Portanto, é totalmente inevitável que a experiência vivida e acumulada após certos acontecimentos me faça ver esses acontecimentos do passado de uma forma diferente da que vivi na altura, salvo raras excepções. O tempo interno da consciência é diferente do tempo externo e linear do relógio. Os tempos internos estão totalmente interligados: o presente influencia o passado, o futuro influencia o presente e o passado influencia o futuro e o presente. Não há quase nada na nossa memória que seja como uma gravação de vídeo ou áudio, que permanece imóvel, fixa e inalterada durante anos.

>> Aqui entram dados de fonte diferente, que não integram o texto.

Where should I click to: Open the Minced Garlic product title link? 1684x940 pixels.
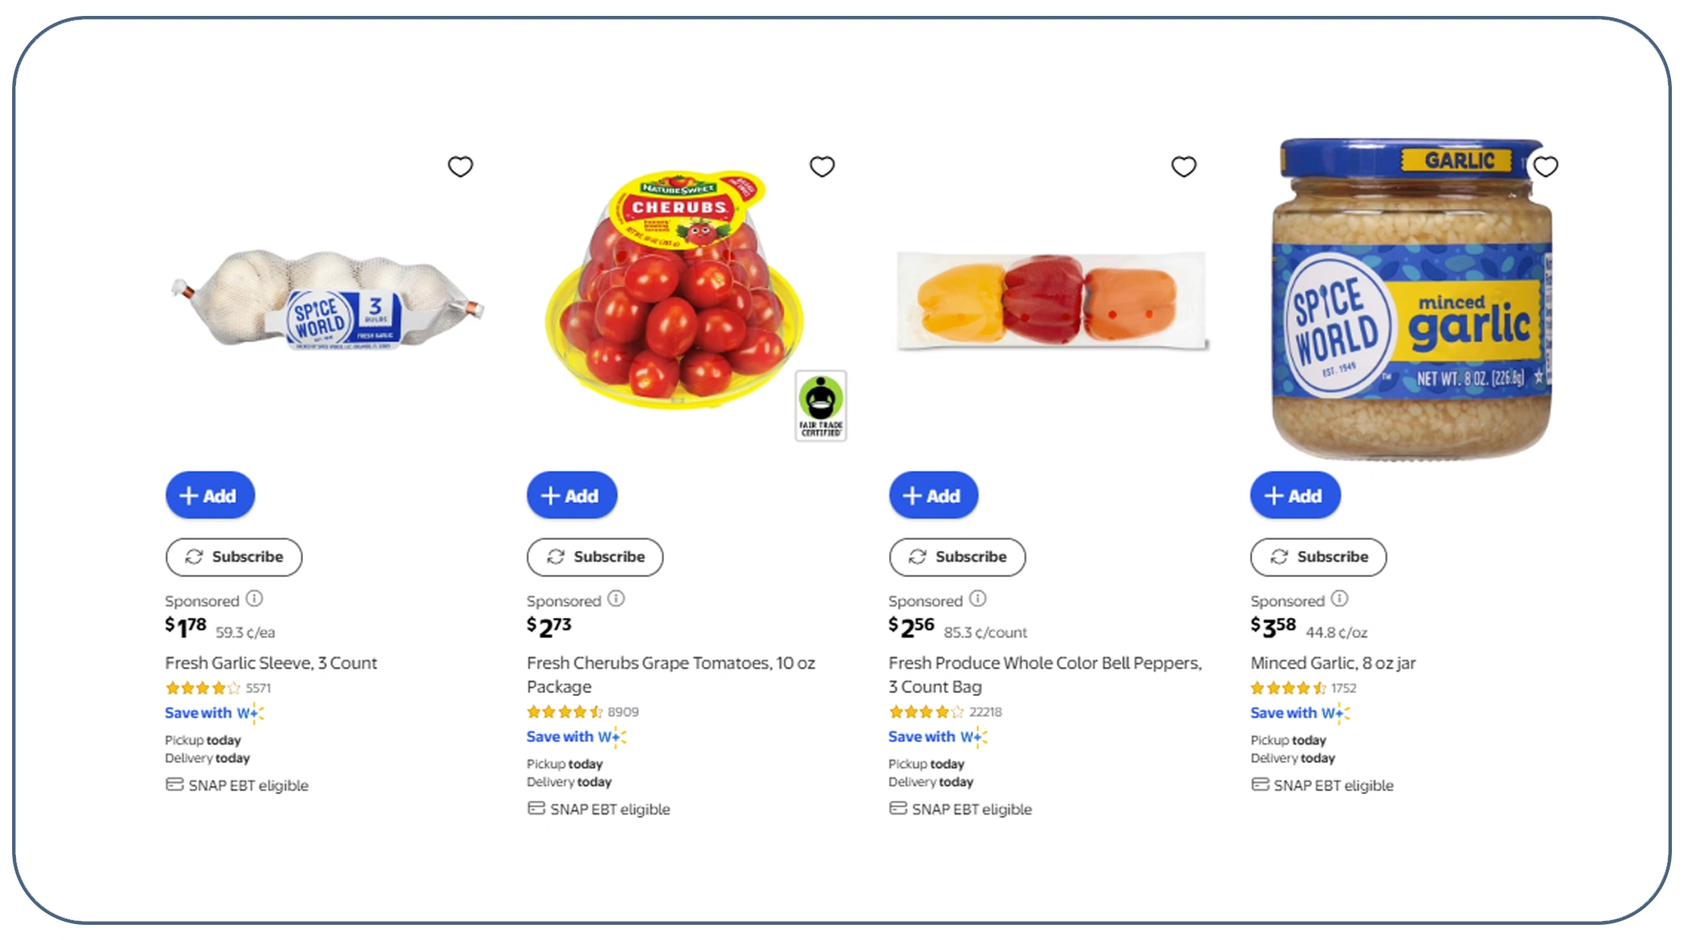[x=1335, y=663]
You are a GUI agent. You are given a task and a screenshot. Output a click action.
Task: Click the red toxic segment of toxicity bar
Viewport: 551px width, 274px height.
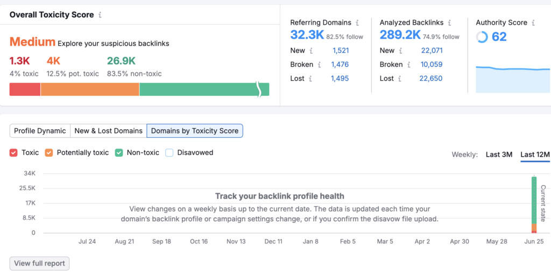pyautogui.click(x=25, y=89)
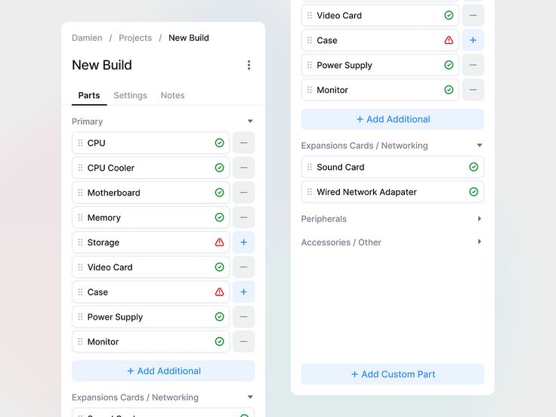The image size is (556, 417).
Task: Click the minus icon next to CPU Cooler
Action: pos(243,168)
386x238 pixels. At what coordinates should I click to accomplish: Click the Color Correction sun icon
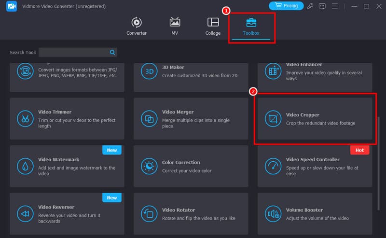tap(149, 166)
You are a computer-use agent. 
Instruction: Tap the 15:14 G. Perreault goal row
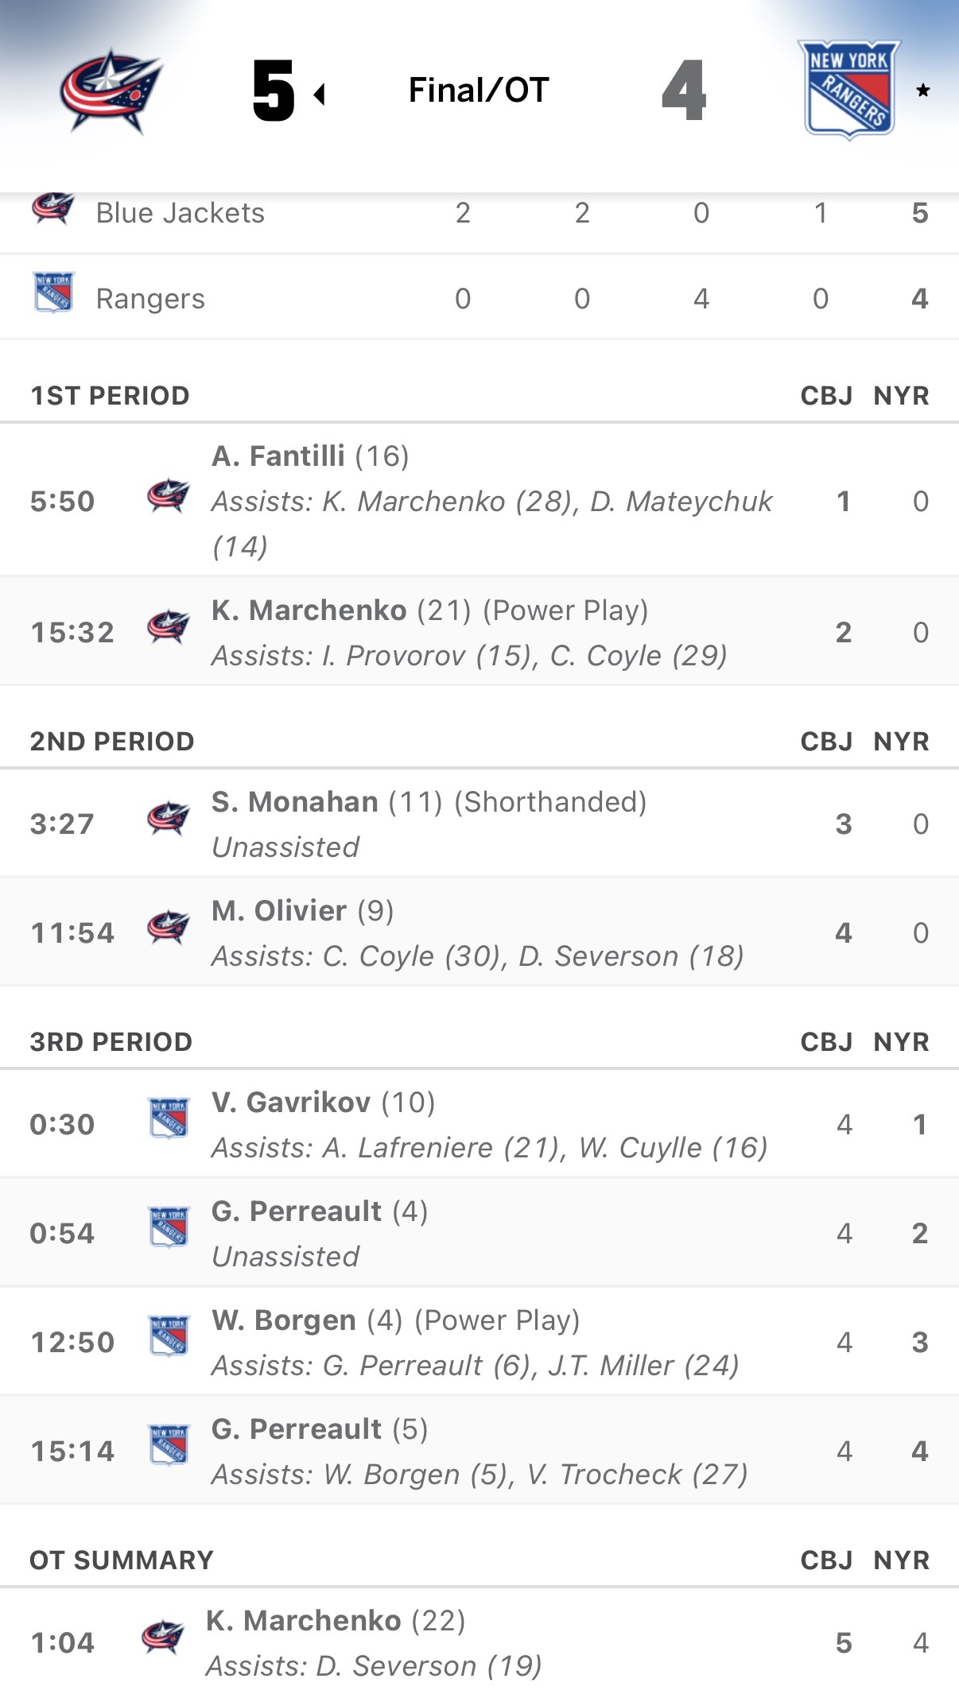point(479,1452)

A nossa consciência é dinâmica e está sempre a mudar, e isso inclui o que experimentámos.

Mas atenção que este aparente inconveniente é também uma boa notícia.

A mobilidade dos nossos conteúdos mentais passados permite-nos algo muito importante: a capacidade de superar esse passado. É precisamente esta dinâmica da consciência que molda as nossas memórias de acordo com a experiência acumulada que nos dá a oportunidade de nos reconciliarmos com o nosso passado, de o compreendermos de uma forma diferente, de integrarmos e interligarmos o que ficou por compreender. Em suma, podemos quebrar as amarras daquilo que ainda hoje nos prende e nos impede de avançar.

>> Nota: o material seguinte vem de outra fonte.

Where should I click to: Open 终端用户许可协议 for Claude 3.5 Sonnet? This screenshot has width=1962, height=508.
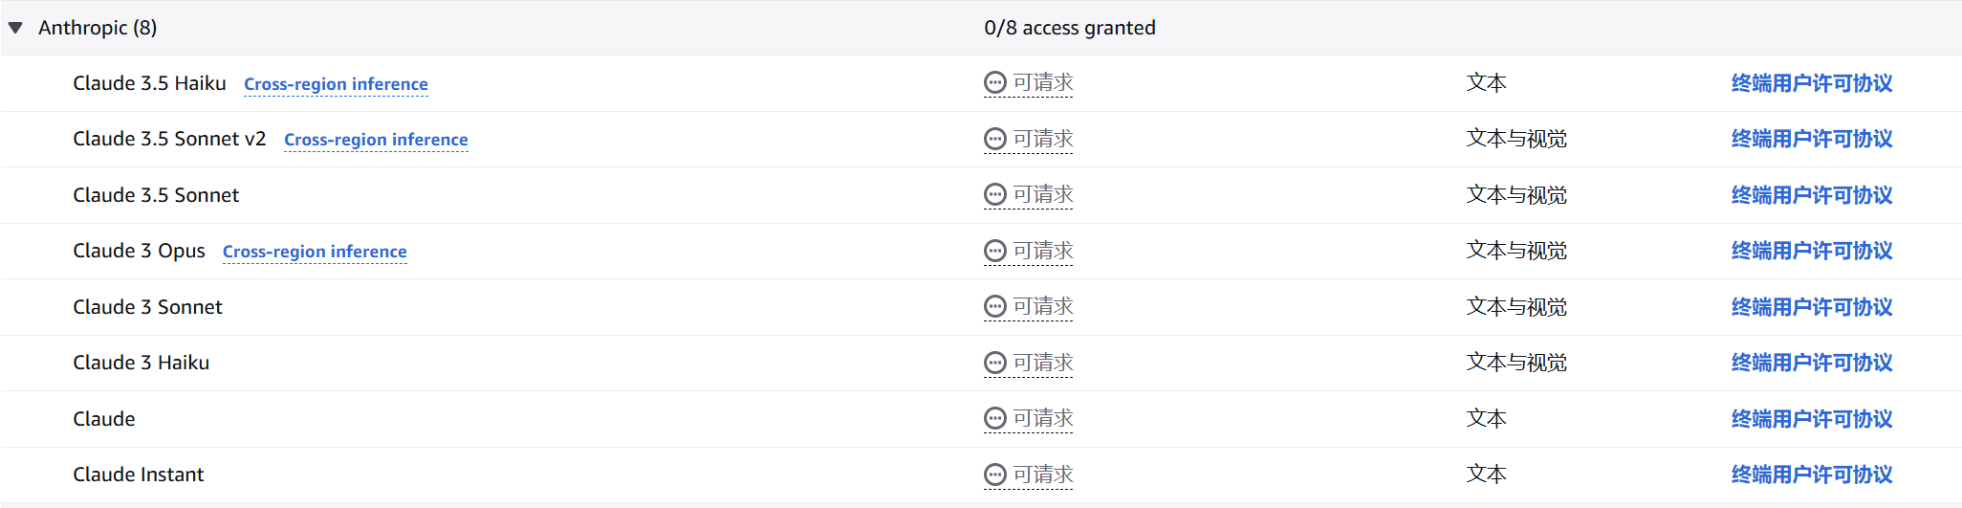pyautogui.click(x=1812, y=195)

Abordámos o exemplo anterior da relação amorosa desfeita do ponto de vista da falta de fiabilidade das memórias, troçando um pouco delas pela sua falta de firmeza. Mas também o podemos ver a partir desta nova perspetiva. É esta falta de firmeza que permite à pessoa ultrapassar a rutura, compreender a relação passada a partir de uma nova perspetiva, e é precisamente isso que facilita o aparecimento de uma nova relação. Se essa relação passada foi bem compreendida, as relações futuras terão em conta essa aprendizagem. E para isso, nada melhor do que um bom estudo biográfico, como o descrito na obra de Luis Ammann, Autoliberação.

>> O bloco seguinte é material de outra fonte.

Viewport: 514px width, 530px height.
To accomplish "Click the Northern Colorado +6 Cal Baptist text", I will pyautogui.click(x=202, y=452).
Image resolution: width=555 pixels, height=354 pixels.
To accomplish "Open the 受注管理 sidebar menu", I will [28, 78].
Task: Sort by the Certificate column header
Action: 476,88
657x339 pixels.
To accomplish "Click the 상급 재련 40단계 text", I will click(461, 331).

Portanto, não é tão relevante a falta de fiabilidade das memórias, mas sim o facto de que essa inconstância é o que nos permite superar o nosso passado, reconciliarmo-nos com os nossos erros ou com o que nos fizeram, integrar conteúdos e libertarmo-nos de cargas passadas para avançar para o futuro de forma limpa e consciente. (Ver artigo: O que fazer com aqueles que nos magoaram).